6. Principles for Developing Training on Inclusion for ECD Caregivers in Malawi
The enhancement of the existing two week training cannot simply be replicated in other contexts. However key principles relating to the development of pedagogy, caregiver skills and positive attitudes to inclusion were identified which could be usefully considered when developing similar training in other low-income countries. In order to create sustainability, a key principle was the need to be respectful of how children are brought up and educated in the local culture, to build on the local practices, knowledge and strengths that exist in ECEC and collaborate with local training providers, community and ECD services. To support caregiver skills, flexible, practical and viable activities were a necessity, taking account of the vulnerability of ECEC settings such as food shortages and lack of buildings and play materials, and therefore the value of using local, easily sourced, low-cost or free resources was emphasised. Pedagogically, it was vital to integrate messages around inclusion and participation throughout the training through modelling a participatory approach to learning, challenging the traditional trainer-led approach.
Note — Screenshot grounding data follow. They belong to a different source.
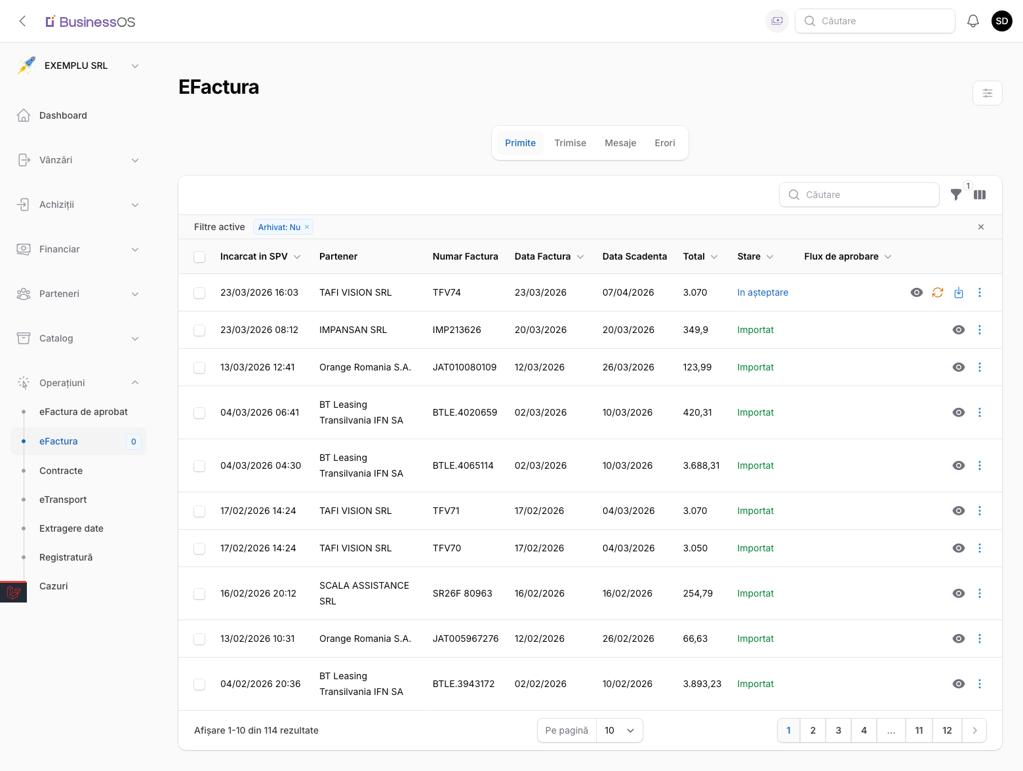Click the download icon for TFV74 invoice
This screenshot has width=1023, height=771.
coord(959,292)
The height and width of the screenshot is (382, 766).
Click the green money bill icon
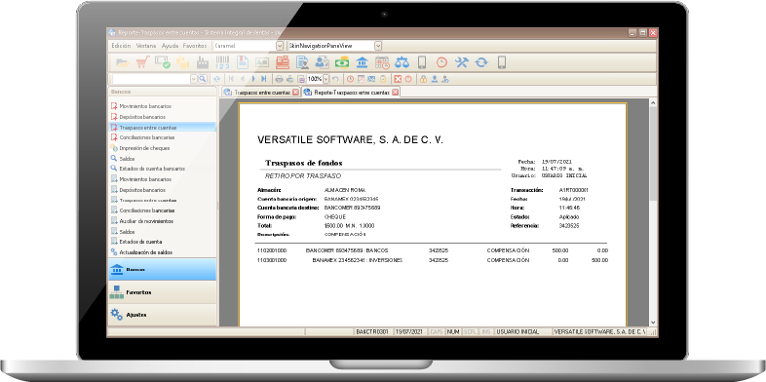tap(342, 62)
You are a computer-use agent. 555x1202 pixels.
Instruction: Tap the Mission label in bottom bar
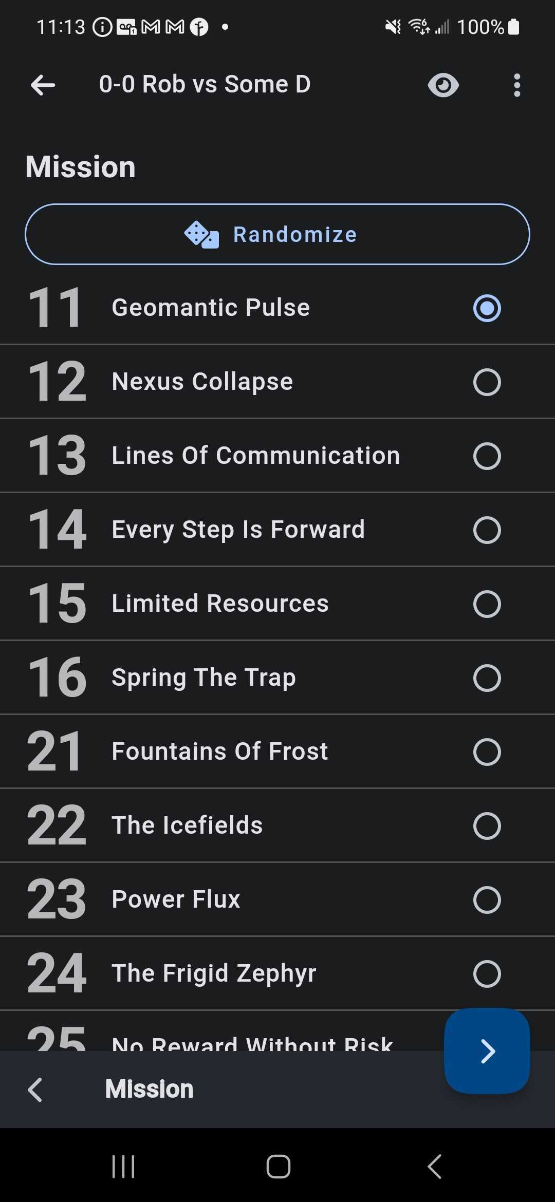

In addition, it was important to be inclusive of the caregivers themselves, making the training accessible, so they could replicate activities, as well as consider issues such as literacy, resource constraints and how activities could be easily integrated into the daily life of the CBCCs. Finally, in order to support positive attitudes to inclusion in early childhood education and care, repeated opportunities to reflect on and discuss case studies of CWD enabled trainers and caregivers, many of whom had CWD, to consider their own values and how to practically support the inclusion and participation of all children, including those with disabilities.
Based on these principles, we created a respectful, situated, sustainable training approach that recognised and valued the policy and practice of a low-income country, in this case Malawi. It was key that it was culturally sensitive and built on the existing policy and approaches to professional development of caregivers, consolidating the strengths of their practice whilst acknowledging and seeking to support caregivers themselves to reflect on ways around the barriers to the inclusion of CWD. The key elements included integrating the concept of inclusion throughout the training and supporting the caregivers to understand all children’s rights to ECEC and to reflect on how they can practically include CWD in their activities through use of case studies. We would argue that the broad approach and the underpinning principles for developing training for caregivers outlined in this article can potentially be adapted and applied to support ECEC in other low-income countries in sub-Saharan Africa and beyond, to help ensure young CWD are fully included in ECEC and, significantly, have access to equal opportunities to learn, play and develop with their non-disabled peers.